__Exercise directions__: Please print all of the rows below again, reproducing every line with no changes.

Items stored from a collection
- - -

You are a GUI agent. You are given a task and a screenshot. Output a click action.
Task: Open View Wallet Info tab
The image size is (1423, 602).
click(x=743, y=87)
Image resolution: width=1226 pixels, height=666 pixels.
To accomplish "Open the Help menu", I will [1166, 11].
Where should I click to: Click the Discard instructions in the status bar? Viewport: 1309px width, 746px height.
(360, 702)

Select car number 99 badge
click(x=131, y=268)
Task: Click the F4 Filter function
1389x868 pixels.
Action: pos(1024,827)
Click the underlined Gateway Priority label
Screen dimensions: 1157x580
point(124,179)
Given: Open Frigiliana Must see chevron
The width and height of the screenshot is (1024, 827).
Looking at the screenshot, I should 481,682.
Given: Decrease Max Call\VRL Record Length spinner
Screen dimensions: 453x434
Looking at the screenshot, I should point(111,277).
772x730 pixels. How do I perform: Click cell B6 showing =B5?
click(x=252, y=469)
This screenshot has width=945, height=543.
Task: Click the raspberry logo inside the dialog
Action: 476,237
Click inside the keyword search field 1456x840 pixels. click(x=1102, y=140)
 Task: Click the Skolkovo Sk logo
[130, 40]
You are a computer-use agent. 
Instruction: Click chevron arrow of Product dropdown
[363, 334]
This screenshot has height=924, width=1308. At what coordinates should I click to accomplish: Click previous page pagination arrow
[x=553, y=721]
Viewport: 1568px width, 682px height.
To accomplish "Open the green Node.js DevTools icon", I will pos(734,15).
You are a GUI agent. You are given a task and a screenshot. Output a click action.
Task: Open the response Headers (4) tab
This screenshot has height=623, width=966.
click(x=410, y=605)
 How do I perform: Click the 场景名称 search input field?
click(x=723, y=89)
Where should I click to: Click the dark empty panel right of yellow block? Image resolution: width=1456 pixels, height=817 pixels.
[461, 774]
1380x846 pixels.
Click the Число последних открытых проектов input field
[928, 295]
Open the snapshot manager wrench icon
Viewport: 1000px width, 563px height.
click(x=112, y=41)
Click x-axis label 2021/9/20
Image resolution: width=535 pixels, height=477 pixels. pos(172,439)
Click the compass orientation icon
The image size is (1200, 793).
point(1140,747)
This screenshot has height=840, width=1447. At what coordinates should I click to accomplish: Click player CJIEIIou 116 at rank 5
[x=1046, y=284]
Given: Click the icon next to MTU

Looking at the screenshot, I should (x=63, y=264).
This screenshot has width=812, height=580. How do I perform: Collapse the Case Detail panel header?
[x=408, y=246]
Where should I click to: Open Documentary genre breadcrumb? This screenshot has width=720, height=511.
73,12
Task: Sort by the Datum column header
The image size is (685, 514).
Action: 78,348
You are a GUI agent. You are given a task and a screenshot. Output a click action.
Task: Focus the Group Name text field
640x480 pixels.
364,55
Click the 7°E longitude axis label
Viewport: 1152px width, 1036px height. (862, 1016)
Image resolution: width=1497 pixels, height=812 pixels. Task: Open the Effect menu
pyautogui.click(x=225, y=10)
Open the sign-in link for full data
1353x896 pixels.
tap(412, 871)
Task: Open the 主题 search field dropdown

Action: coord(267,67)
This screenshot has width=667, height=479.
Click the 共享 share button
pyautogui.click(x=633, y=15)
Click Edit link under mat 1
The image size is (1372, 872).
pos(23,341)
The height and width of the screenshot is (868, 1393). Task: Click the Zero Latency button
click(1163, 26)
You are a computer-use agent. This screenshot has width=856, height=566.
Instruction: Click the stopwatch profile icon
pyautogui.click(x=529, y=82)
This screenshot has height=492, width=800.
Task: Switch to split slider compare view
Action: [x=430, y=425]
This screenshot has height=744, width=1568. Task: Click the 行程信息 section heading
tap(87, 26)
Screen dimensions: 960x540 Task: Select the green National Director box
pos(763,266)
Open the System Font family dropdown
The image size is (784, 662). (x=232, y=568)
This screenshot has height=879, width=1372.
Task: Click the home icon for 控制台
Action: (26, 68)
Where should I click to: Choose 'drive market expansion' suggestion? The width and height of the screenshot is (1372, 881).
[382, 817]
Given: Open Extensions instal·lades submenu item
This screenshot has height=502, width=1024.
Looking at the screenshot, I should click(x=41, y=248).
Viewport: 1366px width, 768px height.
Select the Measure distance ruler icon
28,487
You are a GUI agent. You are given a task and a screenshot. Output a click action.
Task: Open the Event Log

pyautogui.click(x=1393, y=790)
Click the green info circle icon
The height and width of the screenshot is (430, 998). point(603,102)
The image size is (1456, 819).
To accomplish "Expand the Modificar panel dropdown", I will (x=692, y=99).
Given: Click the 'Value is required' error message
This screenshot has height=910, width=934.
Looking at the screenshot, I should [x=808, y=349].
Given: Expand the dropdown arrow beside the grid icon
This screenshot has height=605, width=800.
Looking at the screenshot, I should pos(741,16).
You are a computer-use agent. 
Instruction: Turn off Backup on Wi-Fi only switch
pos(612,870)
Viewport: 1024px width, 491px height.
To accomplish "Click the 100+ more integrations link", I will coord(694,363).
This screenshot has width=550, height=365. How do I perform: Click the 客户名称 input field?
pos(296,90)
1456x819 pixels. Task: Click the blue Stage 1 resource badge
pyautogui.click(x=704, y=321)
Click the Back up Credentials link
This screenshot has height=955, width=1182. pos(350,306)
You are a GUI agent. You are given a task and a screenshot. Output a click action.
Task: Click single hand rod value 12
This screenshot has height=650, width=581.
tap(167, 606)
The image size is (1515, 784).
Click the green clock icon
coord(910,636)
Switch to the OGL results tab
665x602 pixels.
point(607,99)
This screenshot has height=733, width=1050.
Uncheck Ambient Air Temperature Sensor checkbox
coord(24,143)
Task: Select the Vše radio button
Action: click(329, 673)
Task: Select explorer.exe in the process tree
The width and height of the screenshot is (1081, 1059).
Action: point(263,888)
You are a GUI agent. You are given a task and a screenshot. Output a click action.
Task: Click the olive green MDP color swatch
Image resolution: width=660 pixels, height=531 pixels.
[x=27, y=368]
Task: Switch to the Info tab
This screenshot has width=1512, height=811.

- - -

__Reply to the task__:
You are a GUI agent. You are given a task and a screenshot. Output a click action.
Task: Open View Wallet Info tab
The image size is (1423, 602).
click(x=743, y=87)
Image resolution: width=1226 pixels, height=666 pixels.
To accomplish "Open the Help menu", I will [1166, 11].
Where should I click to: Click the Discard instructions in the status bar? Viewport: 1309px width, 746px height.
(360, 702)

Select car number 99 badge
click(x=131, y=268)
Task: Click the F4 Filter function
1389x868 pixels.
Action: pos(1024,827)
Click the underlined Gateway Priority label
Screen dimensions: 1157x580
point(124,179)
Given: Open Frigiliana Must see chevron
The width and height of the screenshot is (1024, 827).
Looking at the screenshot, I should 481,682.
Given: Decrease Max Call\VRL Record Length spinner
Screen dimensions: 453x434
Looking at the screenshot, I should point(111,277).
772x730 pixels. How do I perform: Click cell B6 showing =B5?
click(x=252, y=469)
This screenshot has width=945, height=543.
Task: Click the raspberry logo inside the dialog
Action: 476,237
Click inside the keyword search field 1456x840 pixels. click(x=1102, y=140)
 Task: Click the Skolkovo Sk logo
[130, 40]
You are a computer-use agent. 
Instruction: Click chevron arrow of Product dropdown
[363, 334]
This screenshot has height=924, width=1308. At what coordinates should I click to accomplish: Click previous page pagination arrow
[x=553, y=721]
Viewport: 1568px width, 682px height.
To accomplish "Open the green Node.js DevTools icon", I will pos(734,15).
You are a GUI agent. You are given a task and a screenshot. Output a click action.
Task: Open the response Headers (4) tab
This screenshot has height=623, width=966.
click(x=410, y=605)
 How do I perform: Click the 场景名称 search input field?
click(x=723, y=89)
Where should I click to: Click the dark empty panel right of yellow block? Image resolution: width=1456 pixels, height=817 pixels.
[461, 774]
1380x846 pixels.
Click the Число последних открытых проектов input field
[928, 295]
Open the snapshot manager wrench icon
Viewport: 1000px width, 563px height.
click(x=112, y=41)
Click x-axis label 2021/9/20
Image resolution: width=535 pixels, height=477 pixels. pos(172,439)
Click the compass orientation icon
The image size is (1200, 793).
point(1140,747)
This screenshot has height=840, width=1447. At what coordinates should I click to accomplish: Click player CJIEIIou 116 at rank 5
[x=1046, y=284]
Given: Click the icon next to MTU

Looking at the screenshot, I should (x=63, y=264).
This screenshot has width=812, height=580. How do I perform: Collapse the Case Detail panel header?
[x=408, y=246]
Where should I click to: Open Documentary genre breadcrumb? This screenshot has width=720, height=511.
73,12
Task: Sort by the Datum column header
The image size is (685, 514).
Action: 78,348
You are a GUI agent. You are given a task and a screenshot. Output a click action.
Task: Focus the Group Name text field
640x480 pixels.
364,55
Click the 7°E longitude axis label
Viewport: 1152px width, 1036px height. (862, 1016)
Image resolution: width=1497 pixels, height=812 pixels. Task: Open the Effect menu
pyautogui.click(x=225, y=10)
Open the sign-in link for full data
1353x896 pixels.
tap(412, 871)
Task: Open the 主题 search field dropdown

Action: coord(267,67)
This screenshot has width=667, height=479.
Click the 共享 share button
pyautogui.click(x=633, y=15)
Click Edit link under mat 1
The image size is (1372, 872).
pos(23,341)
The height and width of the screenshot is (868, 1393). Task: Click the Zero Latency button
click(1163, 26)
You are a computer-use agent. This screenshot has width=856, height=566.
Instruction: Click the stopwatch profile icon
pyautogui.click(x=529, y=82)
This screenshot has height=492, width=800.
Task: Switch to split slider compare view
Action: [x=430, y=425]
This screenshot has height=744, width=1568. Task: Click the 行程信息 section heading
tap(87, 26)
Screen dimensions: 960x540 Task: Select the green National Director box
pos(763,266)
Open the System Font family dropdown
The image size is (784, 662). (x=232, y=568)
This screenshot has height=879, width=1372.
Task: Click the home icon for 控制台
Action: (26, 68)
Where should I click to: Choose 'drive market expansion' suggestion? The width and height of the screenshot is (1372, 881).
[382, 817]
Given: Open Extensions instal·lades submenu item
This screenshot has height=502, width=1024.
Looking at the screenshot, I should click(x=41, y=248).
Viewport: 1366px width, 768px height.
Select the Measure distance ruler icon
28,487
You are a GUI agent. You are given a task and a screenshot. Output a click action.
Task: Open the Event Log

pyautogui.click(x=1393, y=790)
Click the green info circle icon
The height and width of the screenshot is (430, 998). point(603,102)
The image size is (1456, 819).
To accomplish "Expand the Modificar panel dropdown", I will (x=692, y=99).
Given: Click the 'Value is required' error message
This screenshot has height=910, width=934.
Looking at the screenshot, I should [x=808, y=349].
Given: Expand the dropdown arrow beside the grid icon
This screenshot has height=605, width=800.
Looking at the screenshot, I should pos(741,16).
You are a computer-use agent. 
Instruction: Turn off Backup on Wi-Fi only switch
pos(612,870)
Viewport: 1024px width, 491px height.
To accomplish "Click the 100+ more integrations link", I will coord(694,363).
This screenshot has width=550, height=365. How do I perform: Click the 客户名称 input field?
pos(296,90)
1456x819 pixels. Task: Click the blue Stage 1 resource badge
pyautogui.click(x=704, y=321)
Click the Back up Credentials link
This screenshot has height=955, width=1182. pos(350,306)
You are a GUI agent. You are given a task and a screenshot. Output a click action.
Task: Click single hand rod value 12
This screenshot has height=650, width=581.
tap(167, 606)
The image size is (1515, 784).
Click the green clock icon
coord(910,636)
Switch to the OGL results tab
665x602 pixels.
point(607,99)
This screenshot has height=733, width=1050.
Uncheck Ambient Air Temperature Sensor checkbox
coord(24,143)
Task: Select the Vše radio button
Action: click(329, 673)
Task: Select explorer.exe in the process tree
The width and height of the screenshot is (1081, 1059).
Action: point(263,888)
You are a GUI agent. You are given a task and a screenshot. Output a click action.
Task: Click the olive green MDP color swatch
Image resolution: width=660 pixels, height=531 pixels.
[x=27, y=368]
Task: Switch to the Info tab
This screenshot has width=1512, height=811.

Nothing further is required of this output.